Alert types and severity levels

  • Threshold alerts: fire when a metric crosses a value for a duration (e.g., TCP retransmit rate > 5% for 2 minutes).
  • Spike/Drop alerts: detect sudden changes outside short-term historical bounds.
  • Pattern alerts: trigger on packet-level signatures or filter matches (e.g., repeated DNS TXT queries with encoded payloads).
  • Stateful alerts: require a sequence of events (failed handshake followed by data exfil).
  • Severity: INFO, WARNING, CRITICAL — mapped to escalation policies.

Thresholds, anomaly detection, and enrichment

  • Static thresholds are simple but can generate noise; YANA supports adaptive baselines using rolling windows and seasonal adjustments.
  • Anomaly detection can use statistical models (z-score, EWMA) or lightweight ML models to reduce false positives.
  • Alerts can be enriched with contextual data: reverse DNS, geolocation, asset tags, vulnerability scores from CMDB/IT Asset systems.

Notification channels and escalation

YANA supports multiple notification channels: email, Slack/MS Teams, PagerDuty, webhooks, and syslog. Alerts can include links back to dashboard views, pre-populated display filters, or a one-click packet capture export to speed investigations. Escalation policies let you route CRITICAL alerts to on-call while INFO alerts go to a weekly digest.

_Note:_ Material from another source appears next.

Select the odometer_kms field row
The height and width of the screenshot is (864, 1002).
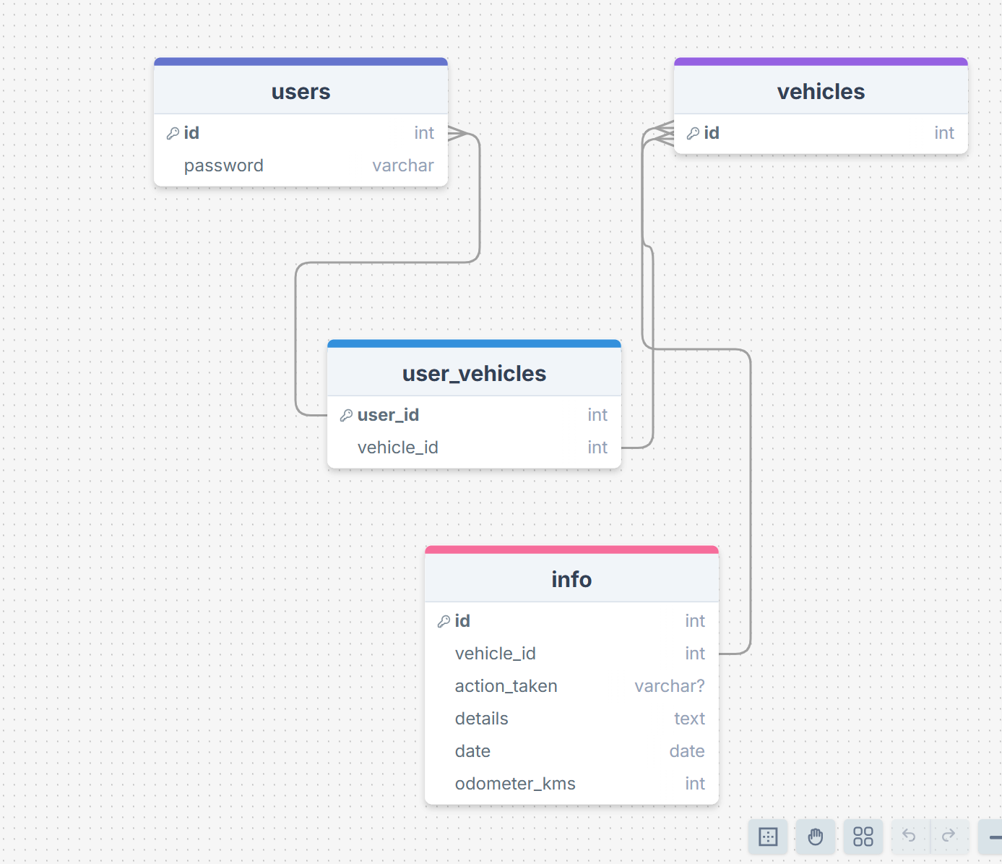tap(571, 784)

Integration and automation

YANA is built for integration into modern toolchains.

APIs and webhooks

Full REST APIs allow:

  • Creating and managing captures, filters, dashboards, and alerts
  • Querying packet-level data or aggregated metrics
  • Exporting PCAPs or filtered datasets

Webhooks enable event-driven automation: e.g., an alert webhook triggers a script that spins up a deeper capture or creates a ticket.

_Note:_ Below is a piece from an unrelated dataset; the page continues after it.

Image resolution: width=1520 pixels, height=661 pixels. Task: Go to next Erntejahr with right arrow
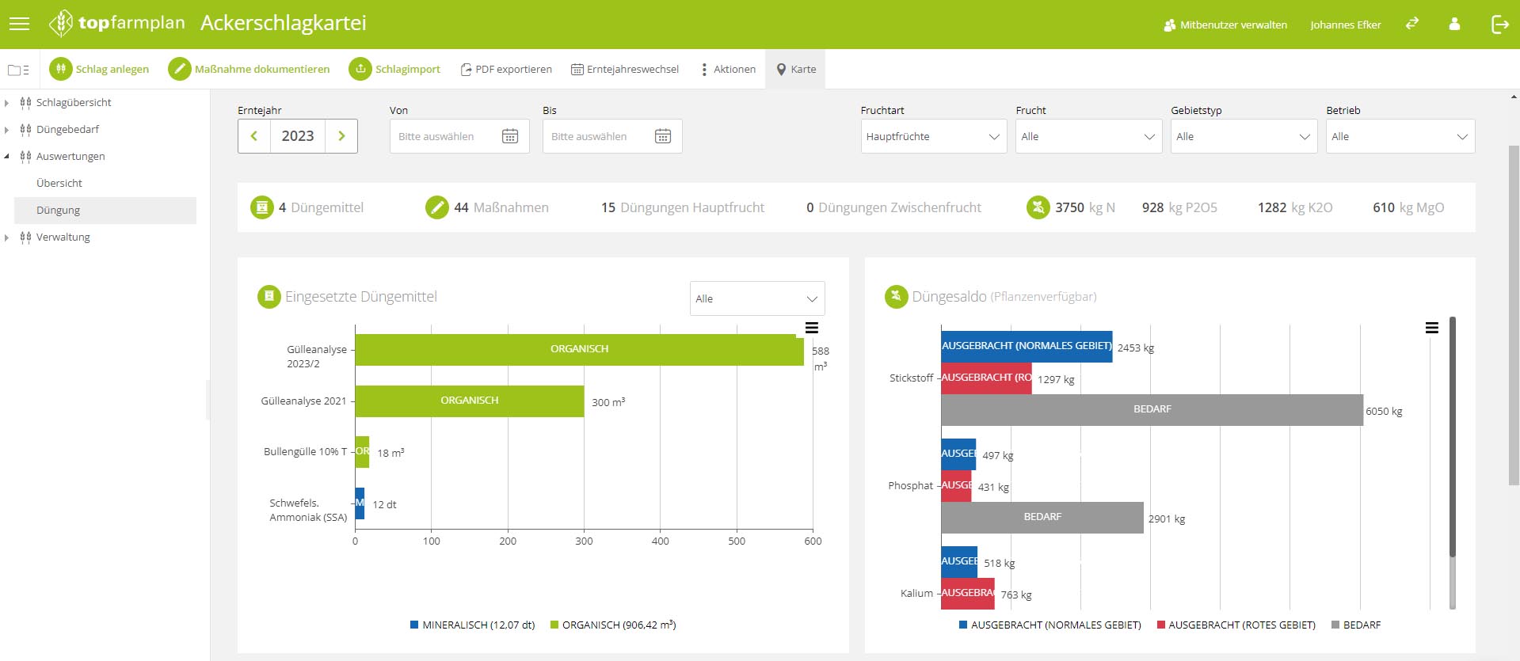tap(341, 136)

SIEM and ticketing integrations

Native connectors or simple webhook/forwarders let YANA feed enriched events into SIEMs (Splunk, Elastic, Sumo Logic) and ticketing systems (Jira, ServiceNow). Enrichment fields improve triage: asset owner, service tags, recent change IDs.


Performance considerations and scaling

  • Use capture filters to reduce ingested volume; keep display filters for exploration.
  • Offload long-term storage to cheaper object storage (S3-compatible) and keep hot indexes for recent data.
  • Horizontal scaling for capture nodes: distribute by VLAN, tap, or span port. Use a central indexing/aggregation service for dashboards.
  • Monitor resource metrics (CPU, NIC drops, disk I/O) and tune buffer sizes to avoid packet loss.

Best practices and example workflows

  • Start with broad dashboards for overall health, then add targeted troubleshooting dashboards for critical services.
  • Save commonly used filters as macros (client-ip, payment-subnet) and reference them in dashboards and alerts.
  • Use short retention, high-fidelity captures for immediate troubleshooting and lower-fidelity longer retention for trends.
  • Combine alerts: use a low-severity anomaly alert to start a lightweight capture, and escalate to CRITICAL if the pattern continues.

Example quick workflow:

  1. Alert fires for increased TCP retransmits on service X.
  2. Click alert → opens troubleshooting dashboard filtered to service X.
  3. Start a 5-minute high-fidelity capture on the affected interface using saved filter.
  4. Investigate packet list, identify MTU blackhole due to PMTU issues.
  5. Create ticket with PCAP attached, annotate timeline in dashboard.

Conclusion

YANA’s advanced features — expressive filters, customizable dashboards, and flexible alerts — provide the building blocks for proactive network observability. By combining performant capture rules, rich display filters, and integrated alerting with automated responses, teams can reduce mean-time-to-detect and mean-time-to-resolve for network incidents. Properly configured dashboards and alerts turn raw packet data into actionable insights that support troubleshooting, performance tuning, and security operations.